Thursday, July 15, 2010

Action shots




I noticed we hadn't published any pictures in a while, and the blog was a lot of text.

Blah, blah....Boring!

Here's our most recent anemometry project: We placed a RainWise model anemometer (I call them "disposable anemometers" because they're so much cheaper than our expensive NRG ones, although not as capable) on a State o' Maine-owned communications tower in support of Maine wind mapping and to begin to satisfy the Town of Fayette's interest in knowing more about its wind resource.

The results, available in a year, after two more exciting trips up this big tower, will begin to test a hypothesis I have about Maine wind shear factors.

This is good college level physics and math. For the geeks among you, let me elaborate, at risk of becoming boring again:

The wind shear factor is the exponent in the Power Law equation. Power law models are essentially predictive analytical models used to predict a range of phenomena, among them how much stronger the wind blows as you get away from the ground. The variables involved in this are more or less obvious: how flat the terrain is, how tall and "rough" the ground cover vegetation is, how many buildings, etc. Any variable that might slow down the wind is subsumed in what my statistician professors a "kitchen sink" term called the "wind shear factor."

Kitchen sinks are combined variables that you put a lot of other, possibly hard to measure, variables in to. Here we subsume buildings, trees, flatness, and so on, in one number, generally a decimal fraction from 0.1 to 0.9. The wind shear factor is thus defined a priori as an exponential variable of the order of a fraction of the number 1, which is however still an exponent, "geometric" change, not "arithmetical", as Malthus would have said. Non-linear, we would say today. This makes sense because the further away you get from all those kitchen-sink wind-slowing variables, the faster and faster the wind is going to blow.
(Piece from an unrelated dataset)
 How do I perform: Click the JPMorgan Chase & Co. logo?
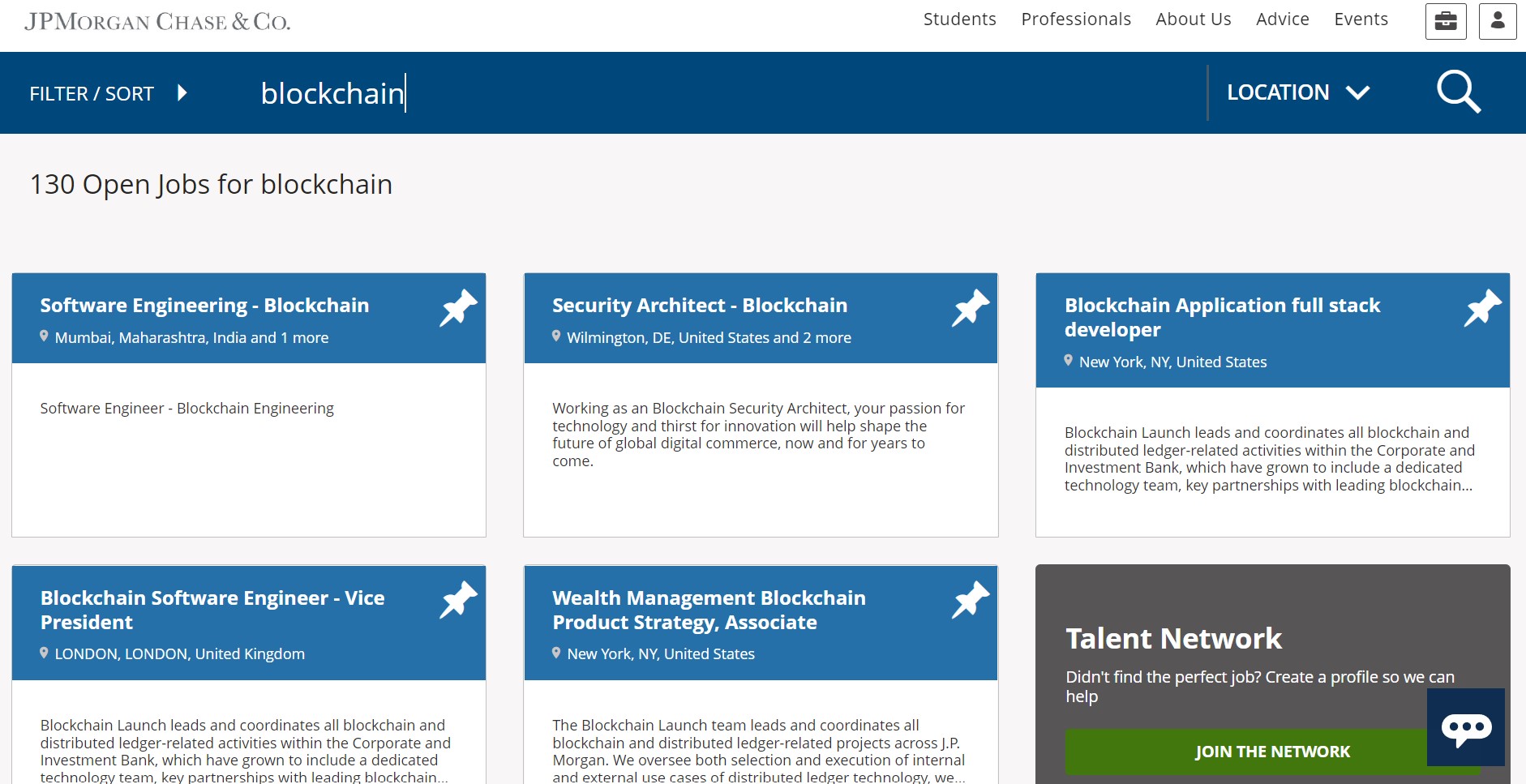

Up to a point, and then it of course it won't make any difference.

I would like to mention here that much of my working life is about exponential change, so wind shear factors have much in common with population growth models, oil depletion models, climate tipping points and on and on.

I'm never happier except when I'm rummaging in a data set and I realize that there's an exponent, because exponents make life exciting.

Sometimes too much so.

All this sounds kind of assumption-ridden, but I can assure you many MS and PhD theses were devoted to testing the wind shear model over the decades that it's been known, and so the assumptions have been tested too.
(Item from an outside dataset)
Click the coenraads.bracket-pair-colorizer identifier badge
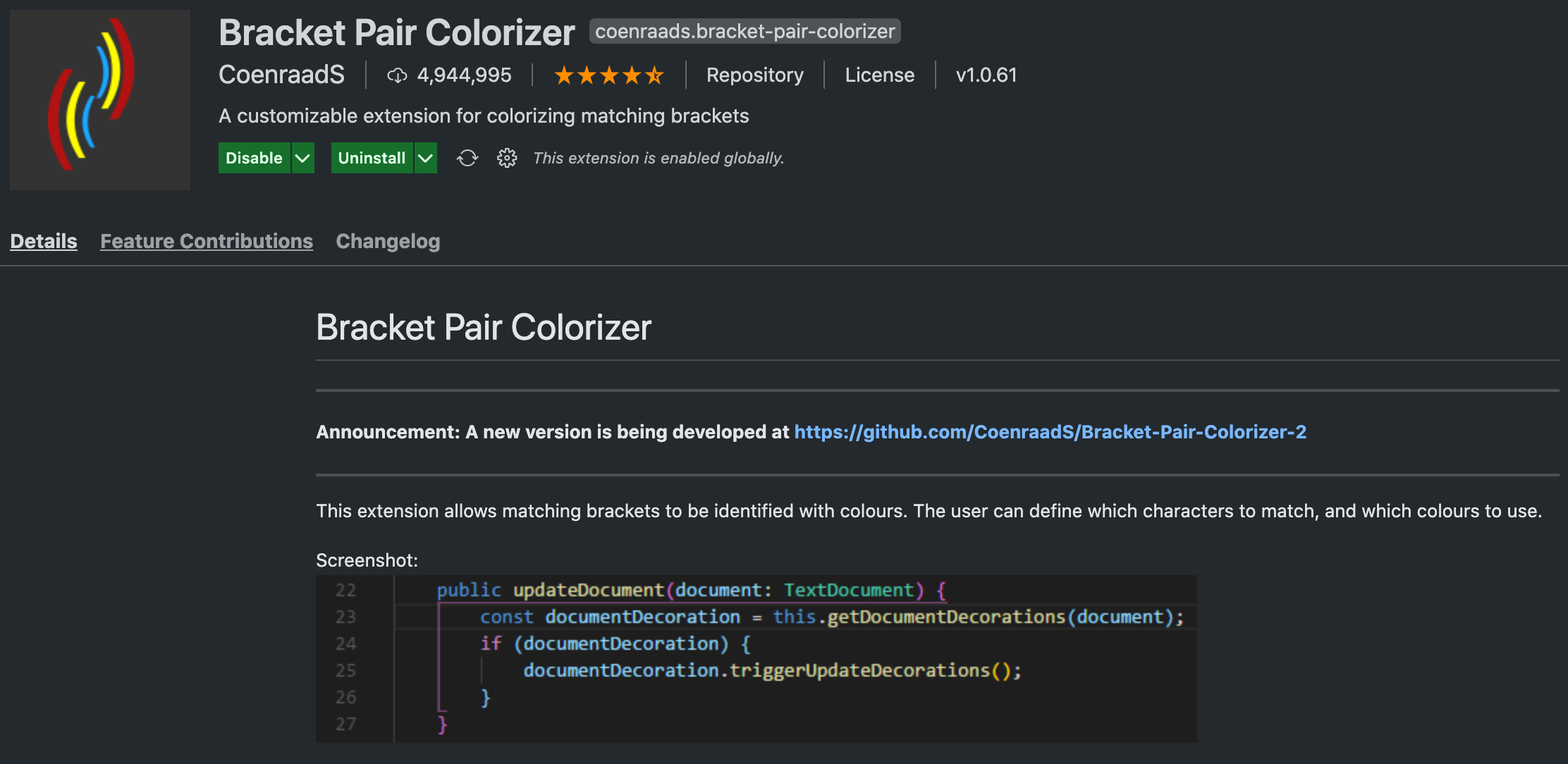Screen dimensions: 1568x764 745,32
The more interesting question is "what difference does this make for wind power in Maine?"

My answer to that is, "just about everything."

Our Maine wind map as currently configured uses a standard wind shear factor typically used for forested ground of 0.30. But in practice, because engineers and analysts do wind power planning, not scientists, this number is assumed, not experimentally derived. I never assume anything where numbers are concerned. That might be what makes me more of a scientist and less of an engineer or analyst.

When I and other science researchers measure the real wind shear factors in Maine and indeed all over New England, we often get much higher ones. The Massachusetts Renewable Energy Lab has reported a wind shear factor of 0.57 on one particular coastal hilltop. I've measured real wind shear factors as low as 0.42 and as high as 0.90. The latter is a bit of an outlier, to be sure -- a site where my anemometer was affected by buildings. But the first number, which my hypothesis posits is more like the average, was on a site that most anemometrists would naturally expect to have a wind shear number of about 0.30.

Since this term, the wind shear factor, is an exponent, it defines the behavior of the wind as exponential. The higher the number, the faster the wind speed climbs as you climb up the air column from ground level. The faster the wind speed increases, the more likely it is that you will have stronger wind for a turbine at turbine hub height, and the more likely that any turbine placed on the site makes loud noise at ground level.

This last is because high wind shear factors result in high wind at turbine hub height and low wind at ground level. Turbines appear noisier if there's no wind noise in trees and other vegetation to drown out mechanical noise. Of course, they're not actually noisier -- they just appear so.

So the higher the wind shear factor, the more potential for Maine wind power, but the more potential for noise. A two-edged sword, isn't it?

But you would think that the good people of Maine would want their wind power planners, commercial or government, to know what the number really was before planning turbines and wind farms, wouldn't you.

Even our anti-wind activists would want to know, you would think.

Watch this space and I'll let you know for sure, in a year or three.

There. That was interesting, I thought. But I'm a geek, so what would I know?